◆ **Exercise data**:
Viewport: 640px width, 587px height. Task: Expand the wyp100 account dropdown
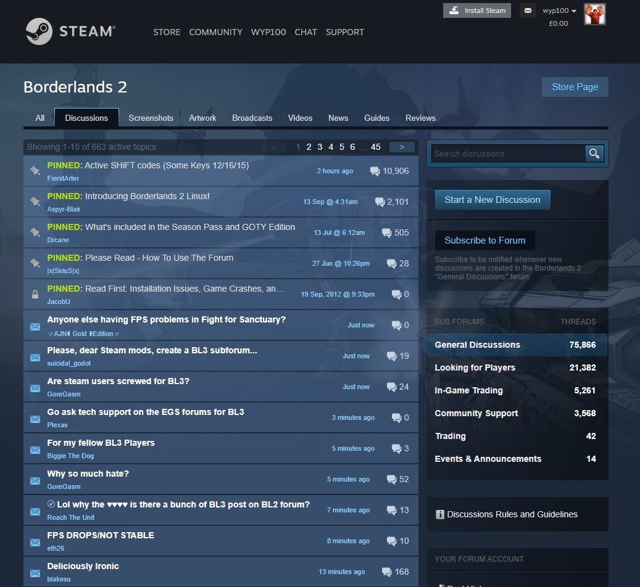coord(559,10)
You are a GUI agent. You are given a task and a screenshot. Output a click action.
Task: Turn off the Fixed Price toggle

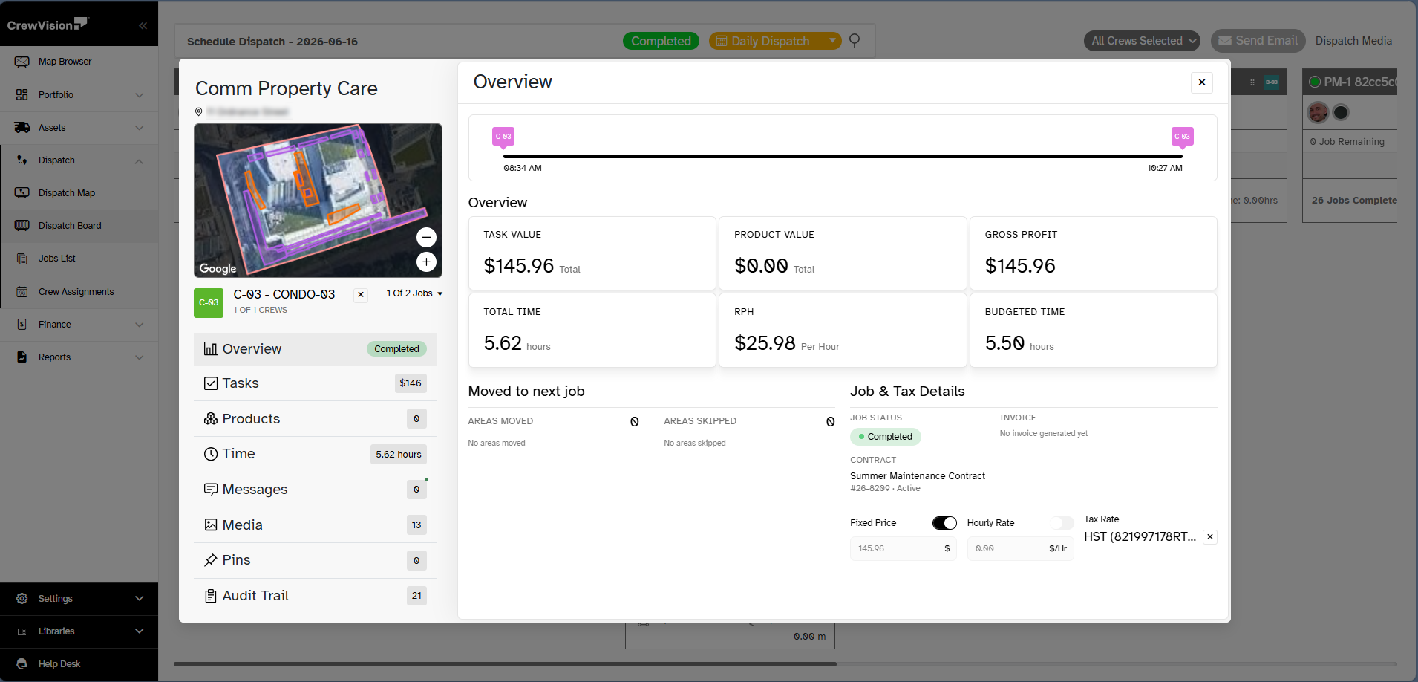click(x=944, y=523)
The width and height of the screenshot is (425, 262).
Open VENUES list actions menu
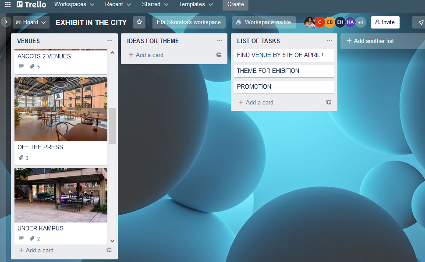click(110, 41)
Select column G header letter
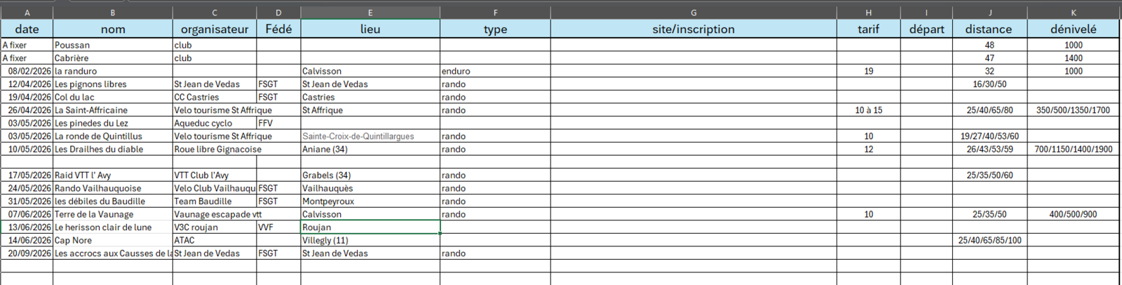Image resolution: width=1122 pixels, height=285 pixels. (693, 13)
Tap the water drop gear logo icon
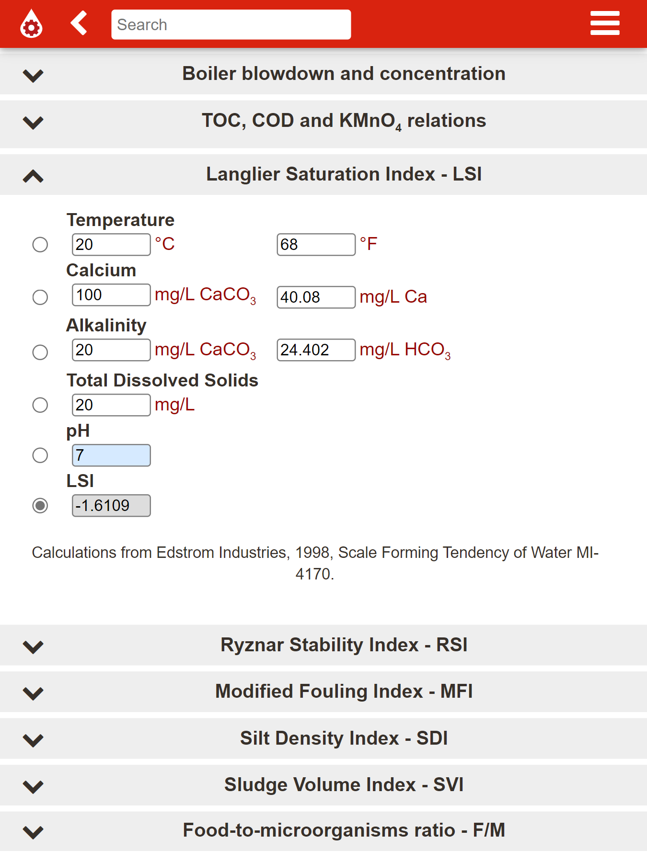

◆ **Aim of the exercise**: In the material above, show every line where the word "screenshot" turns up.

◆ **Answer to this exercise**:
You are a GUI agent. You are given a task and a screenshot. Output a click action.
The width and height of the screenshot is (425, 262).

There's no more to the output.